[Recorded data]
· · · · · · ·
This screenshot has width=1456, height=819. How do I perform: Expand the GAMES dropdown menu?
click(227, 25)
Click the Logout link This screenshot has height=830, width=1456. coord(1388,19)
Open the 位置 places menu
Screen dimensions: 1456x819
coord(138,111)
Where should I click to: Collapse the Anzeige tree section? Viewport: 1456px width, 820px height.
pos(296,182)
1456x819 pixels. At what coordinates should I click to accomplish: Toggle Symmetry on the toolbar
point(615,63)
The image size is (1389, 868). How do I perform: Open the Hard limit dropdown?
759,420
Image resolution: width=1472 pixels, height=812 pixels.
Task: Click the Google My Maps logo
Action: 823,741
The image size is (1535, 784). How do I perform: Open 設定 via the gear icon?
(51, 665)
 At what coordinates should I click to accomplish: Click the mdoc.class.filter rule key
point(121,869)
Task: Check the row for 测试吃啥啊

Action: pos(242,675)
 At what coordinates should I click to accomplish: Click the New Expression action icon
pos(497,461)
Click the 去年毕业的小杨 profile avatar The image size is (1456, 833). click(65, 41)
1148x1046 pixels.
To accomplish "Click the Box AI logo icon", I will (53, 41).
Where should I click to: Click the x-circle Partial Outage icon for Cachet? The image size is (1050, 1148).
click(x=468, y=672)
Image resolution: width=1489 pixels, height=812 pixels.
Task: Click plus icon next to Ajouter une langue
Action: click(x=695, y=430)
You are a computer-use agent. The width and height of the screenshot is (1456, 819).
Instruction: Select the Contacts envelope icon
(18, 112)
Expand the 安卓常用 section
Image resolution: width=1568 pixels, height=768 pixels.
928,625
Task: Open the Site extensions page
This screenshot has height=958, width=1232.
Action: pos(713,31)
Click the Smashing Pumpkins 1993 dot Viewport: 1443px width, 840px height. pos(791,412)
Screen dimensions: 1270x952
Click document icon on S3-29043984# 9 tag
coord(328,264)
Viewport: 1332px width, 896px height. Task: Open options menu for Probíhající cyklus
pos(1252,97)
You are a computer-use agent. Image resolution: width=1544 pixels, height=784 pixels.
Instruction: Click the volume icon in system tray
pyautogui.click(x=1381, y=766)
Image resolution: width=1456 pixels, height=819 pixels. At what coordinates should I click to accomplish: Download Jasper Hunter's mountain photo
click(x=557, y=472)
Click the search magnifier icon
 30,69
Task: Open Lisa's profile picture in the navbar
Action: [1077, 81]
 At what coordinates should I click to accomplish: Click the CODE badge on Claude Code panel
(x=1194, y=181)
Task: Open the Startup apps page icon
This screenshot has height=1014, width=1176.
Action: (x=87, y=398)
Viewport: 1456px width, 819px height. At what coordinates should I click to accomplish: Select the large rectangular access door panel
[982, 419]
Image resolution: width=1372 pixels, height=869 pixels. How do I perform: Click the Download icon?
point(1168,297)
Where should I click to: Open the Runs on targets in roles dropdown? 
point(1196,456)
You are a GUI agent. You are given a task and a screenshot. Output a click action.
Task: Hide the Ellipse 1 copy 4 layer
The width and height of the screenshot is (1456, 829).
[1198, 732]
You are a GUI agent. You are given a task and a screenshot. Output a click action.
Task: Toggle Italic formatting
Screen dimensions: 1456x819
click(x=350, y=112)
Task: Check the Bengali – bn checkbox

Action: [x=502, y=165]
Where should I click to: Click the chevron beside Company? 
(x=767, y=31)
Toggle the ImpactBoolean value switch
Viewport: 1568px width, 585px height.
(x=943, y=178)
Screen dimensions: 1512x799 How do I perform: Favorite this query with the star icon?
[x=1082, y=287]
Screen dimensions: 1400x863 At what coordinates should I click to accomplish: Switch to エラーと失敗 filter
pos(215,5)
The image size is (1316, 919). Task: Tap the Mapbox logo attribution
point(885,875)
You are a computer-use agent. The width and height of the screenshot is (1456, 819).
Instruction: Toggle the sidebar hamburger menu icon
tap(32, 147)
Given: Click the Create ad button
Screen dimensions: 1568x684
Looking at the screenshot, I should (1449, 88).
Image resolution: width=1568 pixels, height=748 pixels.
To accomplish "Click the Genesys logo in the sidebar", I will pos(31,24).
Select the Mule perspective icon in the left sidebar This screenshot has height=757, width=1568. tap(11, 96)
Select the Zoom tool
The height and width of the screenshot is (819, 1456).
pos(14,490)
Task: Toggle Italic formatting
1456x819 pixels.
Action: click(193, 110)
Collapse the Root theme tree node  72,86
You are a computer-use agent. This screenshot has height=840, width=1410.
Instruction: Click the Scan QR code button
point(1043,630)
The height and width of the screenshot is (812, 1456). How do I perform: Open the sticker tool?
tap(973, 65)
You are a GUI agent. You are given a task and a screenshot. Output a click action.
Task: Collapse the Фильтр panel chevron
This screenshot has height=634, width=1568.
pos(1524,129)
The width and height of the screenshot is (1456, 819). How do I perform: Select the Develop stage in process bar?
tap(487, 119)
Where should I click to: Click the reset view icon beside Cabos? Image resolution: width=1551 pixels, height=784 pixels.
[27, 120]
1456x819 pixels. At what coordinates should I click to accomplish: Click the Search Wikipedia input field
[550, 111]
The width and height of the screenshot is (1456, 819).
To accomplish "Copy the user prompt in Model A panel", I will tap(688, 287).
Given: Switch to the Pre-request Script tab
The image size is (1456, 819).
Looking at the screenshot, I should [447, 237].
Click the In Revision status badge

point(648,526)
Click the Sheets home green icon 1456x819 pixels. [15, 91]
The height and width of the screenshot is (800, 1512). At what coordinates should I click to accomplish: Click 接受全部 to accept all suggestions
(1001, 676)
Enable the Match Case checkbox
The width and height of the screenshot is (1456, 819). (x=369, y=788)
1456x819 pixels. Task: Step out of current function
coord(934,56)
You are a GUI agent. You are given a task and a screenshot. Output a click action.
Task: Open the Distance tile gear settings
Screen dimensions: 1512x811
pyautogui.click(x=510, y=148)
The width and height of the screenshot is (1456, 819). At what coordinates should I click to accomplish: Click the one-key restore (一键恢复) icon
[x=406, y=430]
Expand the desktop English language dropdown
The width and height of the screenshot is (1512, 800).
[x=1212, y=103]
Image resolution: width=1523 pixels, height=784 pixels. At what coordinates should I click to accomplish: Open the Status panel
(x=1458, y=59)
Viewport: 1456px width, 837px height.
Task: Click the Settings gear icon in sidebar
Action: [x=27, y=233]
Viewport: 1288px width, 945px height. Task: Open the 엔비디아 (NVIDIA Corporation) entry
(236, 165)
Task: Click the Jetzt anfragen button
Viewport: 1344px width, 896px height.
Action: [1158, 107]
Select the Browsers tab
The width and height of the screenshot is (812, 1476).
· · · · · · ·
▶ _WHAT YOU ARE ASKED TO DO_
Copy every line of the records, leaving nothing out.

▶ _ANSWER TO THIS TASK_
This screenshot has width=1456, height=819. How do I perform: Expand the GAMES dropdown menu?
click(227, 25)
Click the Logout link This screenshot has height=830, width=1456. coord(1388,19)
Open the 位置 places menu
Screen dimensions: 1456x819
coord(138,111)
Where should I click to: Collapse the Anzeige tree section? Viewport: 1456px width, 820px height.
pos(296,182)
1456x819 pixels. At what coordinates should I click to accomplish: Toggle Symmetry on the toolbar
point(615,63)
The image size is (1389, 868). How do I perform: Open the Hard limit dropdown?
759,420
Image resolution: width=1472 pixels, height=812 pixels.
Task: Click the Google My Maps logo
Action: 823,741
The image size is (1535, 784). How do I perform: Open 設定 via the gear icon?
(51, 665)
 At what coordinates should I click to accomplish: Click the mdoc.class.filter rule key
point(121,869)
Task: Check the row for 测试吃啥啊

Action: pos(242,675)
 At what coordinates should I click to accomplish: Click the New Expression action icon
pos(497,461)
Click the 去年毕业的小杨 profile avatar The image size is (1456, 833). click(65, 41)
1148x1046 pixels.
To accomplish "Click the Box AI logo icon", I will (53, 41).
Where should I click to: Click the x-circle Partial Outage icon for Cachet? The image size is (1050, 1148).
click(x=468, y=672)
Image resolution: width=1489 pixels, height=812 pixels.
Task: Click plus icon next to Ajouter une langue
Action: click(x=695, y=430)
You are a computer-use agent. The width and height of the screenshot is (1456, 819).
Instruction: Select the Contacts envelope icon
(18, 112)
Expand the 安卓常用 section
Image resolution: width=1568 pixels, height=768 pixels.
928,625
Task: Open the Site extensions page
This screenshot has height=958, width=1232.
Action: pos(713,31)
Click the Smashing Pumpkins 1993 dot Viewport: 1443px width, 840px height. pos(791,412)
Screen dimensions: 1270x952
Click document icon on S3-29043984# 9 tag
coord(328,264)
Viewport: 1332px width, 896px height. Task: Open options menu for Probíhající cyklus
pos(1252,97)
You are a computer-use agent. Image resolution: width=1544 pixels, height=784 pixels.
Instruction: Click the volume icon in system tray
pyautogui.click(x=1381, y=766)
Image resolution: width=1456 pixels, height=819 pixels. At what coordinates should I click to accomplish: Download Jasper Hunter's mountain photo
click(x=557, y=472)
Click the search magnifier icon
 30,69
Task: Open Lisa's profile picture in the navbar
Action: [1077, 81]
 At what coordinates should I click to accomplish: Click the CODE badge on Claude Code panel
(x=1194, y=181)
Task: Open the Startup apps page icon
This screenshot has height=1014, width=1176.
Action: (x=87, y=398)
Viewport: 1456px width, 819px height. At what coordinates should I click to accomplish: Select the large rectangular access door panel
[982, 419]
Image resolution: width=1372 pixels, height=869 pixels. How do I perform: Click the Download icon?
point(1168,297)
Where should I click to: Open the Runs on targets in roles dropdown? 
point(1196,456)
You are a GUI agent. You are given a task and a screenshot. Output a click action.
Task: Hide the Ellipse 1 copy 4 layer
The width and height of the screenshot is (1456, 829).
[1198, 732]
You are a GUI agent. You are given a task and a screenshot. Output a click action.
Task: Toggle Italic formatting
Screen dimensions: 1456x819
click(x=350, y=112)
Task: Check the Bengali – bn checkbox

Action: [x=502, y=165]
Where should I click to: Click the chevron beside Company? 
(x=767, y=31)
Toggle the ImpactBoolean value switch
Viewport: 1568px width, 585px height.
(x=943, y=178)
Screen dimensions: 1512x799 How do I perform: Favorite this query with the star icon?
[x=1082, y=287]
Screen dimensions: 1400x863 At what coordinates should I click to accomplish: Switch to エラーと失敗 filter
pos(215,5)
The image size is (1316, 919). Task: Tap the Mapbox logo attribution
point(885,875)
You are a computer-use agent. The width and height of the screenshot is (1456, 819).
Instruction: Toggle the sidebar hamburger menu icon
tap(32, 147)
Given: Click the Create ad button
Screen dimensions: 1568x684
Looking at the screenshot, I should (1449, 88).
Image resolution: width=1568 pixels, height=748 pixels.
To accomplish "Click the Genesys logo in the sidebar", I will pos(31,24).
Select the Mule perspective icon in the left sidebar This screenshot has height=757, width=1568. tap(11, 96)
Select the Zoom tool
The height and width of the screenshot is (819, 1456).
pos(14,490)
Task: Toggle Italic formatting
1456x819 pixels.
Action: click(193, 110)
Collapse the Root theme tree node  72,86
You are a computer-use agent. This screenshot has height=840, width=1410.
Instruction: Click the Scan QR code button
point(1043,630)
The height and width of the screenshot is (812, 1456). How do I perform: Open the sticker tool?
tap(973, 65)
You are a GUI agent. You are given a task and a screenshot. Output a click action.
Task: Collapse the Фильтр panel chevron
This screenshot has height=634, width=1568.
pos(1524,129)
The width and height of the screenshot is (1456, 819). How do I perform: Select the Develop stage in process bar?
tap(487, 119)
Where should I click to: Click the reset view icon beside Cabos? Image resolution: width=1551 pixels, height=784 pixels.
[27, 120]
1456x819 pixels. At what coordinates should I click to accomplish: Click the Search Wikipedia input field
[550, 111]
The width and height of the screenshot is (1456, 819).
To accomplish "Copy the user prompt in Model A panel", I will tap(688, 287).
Given: Switch to the Pre-request Script tab
The image size is (1456, 819).
Looking at the screenshot, I should [447, 237].
Click the In Revision status badge

point(648,526)
Click the Sheets home green icon 1456x819 pixels. [15, 91]
The height and width of the screenshot is (800, 1512). At what coordinates should I click to accomplish: Click 接受全部 to accept all suggestions
(1001, 676)
Enable the Match Case checkbox
The width and height of the screenshot is (1456, 819). (x=369, y=788)
1456x819 pixels. Task: Step out of current function
coord(934,56)
You are a GUI agent. You are given a task and a screenshot. Output a click action.
Task: Open the Distance tile gear settings
Screen dimensions: 1512x811
pyautogui.click(x=510, y=148)
The width and height of the screenshot is (1456, 819). At what coordinates should I click to accomplish: Click the one-key restore (一键恢复) icon
[x=406, y=430]
Expand the desktop English language dropdown
The width and height of the screenshot is (1512, 800).
[x=1212, y=103]
Image resolution: width=1523 pixels, height=784 pixels. At what coordinates should I click to accomplish: Open the Status panel
(x=1458, y=59)
Viewport: 1456px width, 837px height.
Task: Click the Settings gear icon in sidebar
Action: [x=27, y=233]
Viewport: 1288px width, 945px height. Task: Open the 엔비디아 (NVIDIA Corporation) entry
(236, 165)
Task: Click the Jetzt anfragen button
Viewport: 1344px width, 896px height.
Action: [1158, 107]
Select the Browsers tab
The width and height of the screenshot is (812, 1476).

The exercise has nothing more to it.